What the task asks: Word for word, set down the lines from the one that holds "At what coordinates" through the final line of the listing below, and exclude every picture.

Records provided:

━━━━

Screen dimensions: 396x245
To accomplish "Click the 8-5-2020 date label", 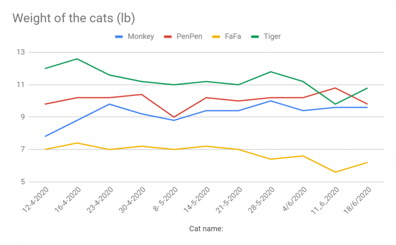I will pyautogui.click(x=165, y=199).
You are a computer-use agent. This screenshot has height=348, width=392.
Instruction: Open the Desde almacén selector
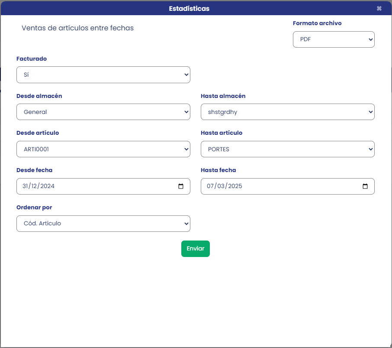[x=103, y=112]

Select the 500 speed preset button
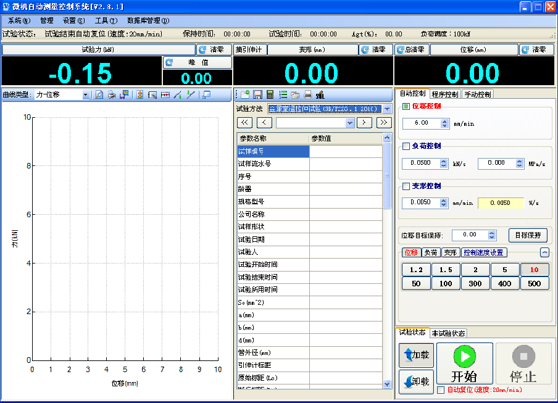point(534,283)
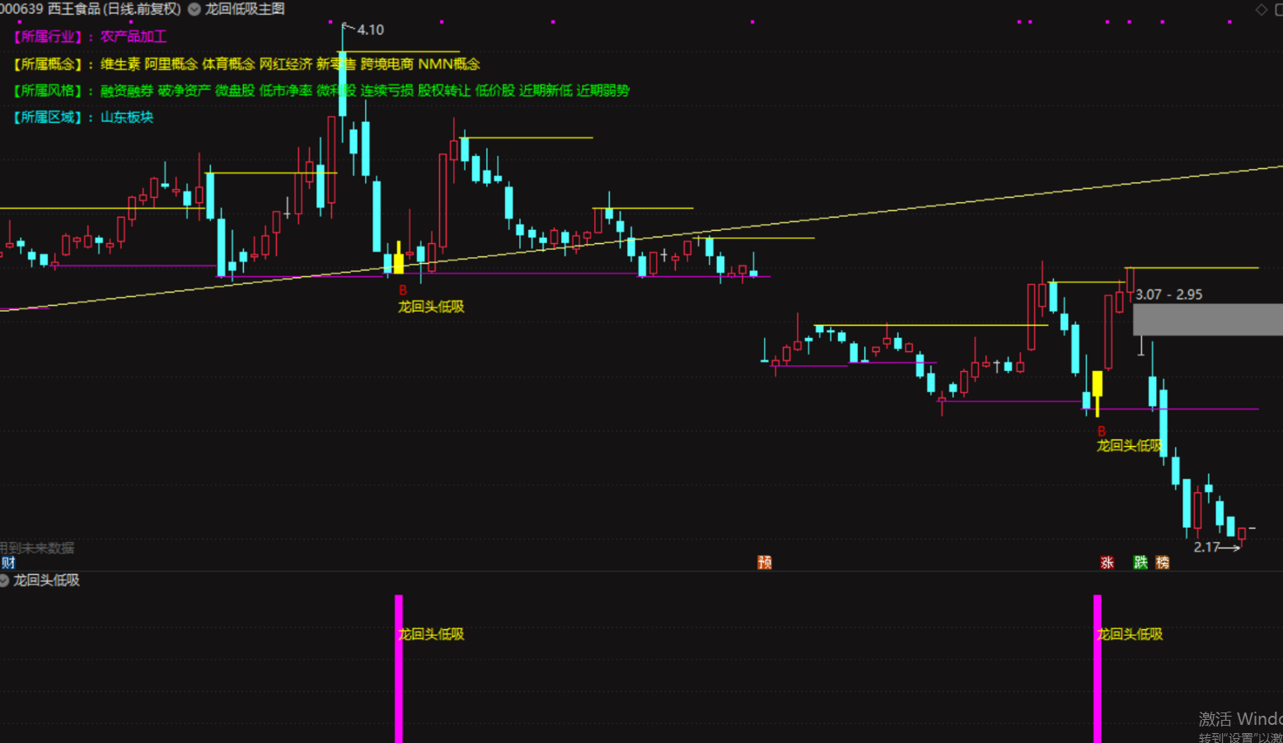Expand the 龙回低吸主图 indicator dropdown arrow
Image resolution: width=1283 pixels, height=743 pixels.
point(194,9)
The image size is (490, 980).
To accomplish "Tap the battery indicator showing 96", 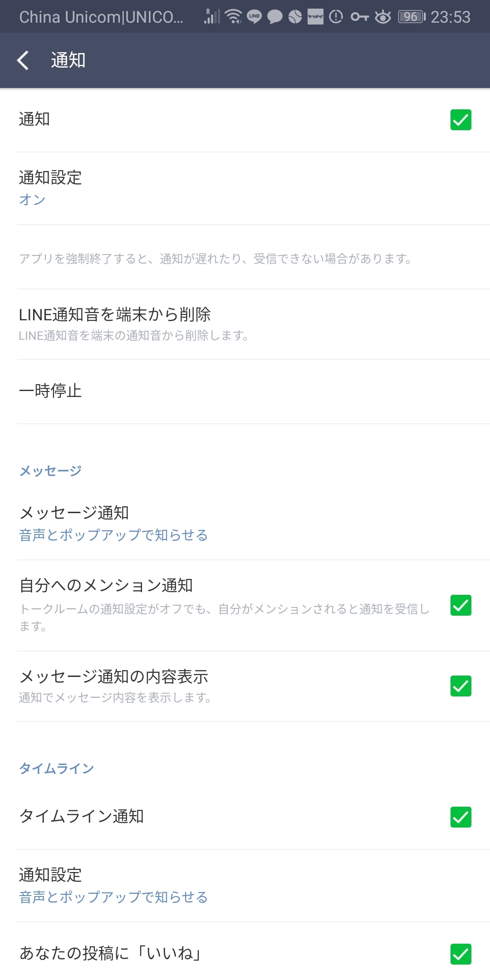I will 412,17.
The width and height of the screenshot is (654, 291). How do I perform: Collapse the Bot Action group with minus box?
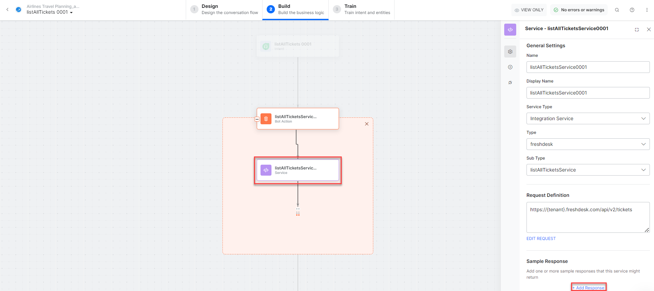[257, 119]
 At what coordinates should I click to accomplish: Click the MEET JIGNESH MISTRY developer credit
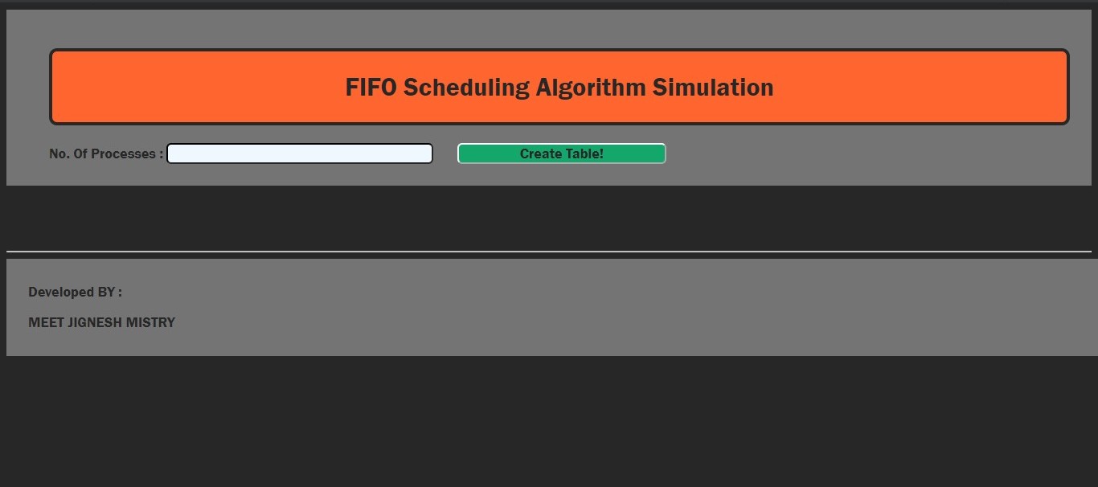click(101, 322)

━━━━

Problem solution:
 At what coordinates should I click to accomplish: Click the MEET JIGNESH MISTRY developer credit
click(101, 322)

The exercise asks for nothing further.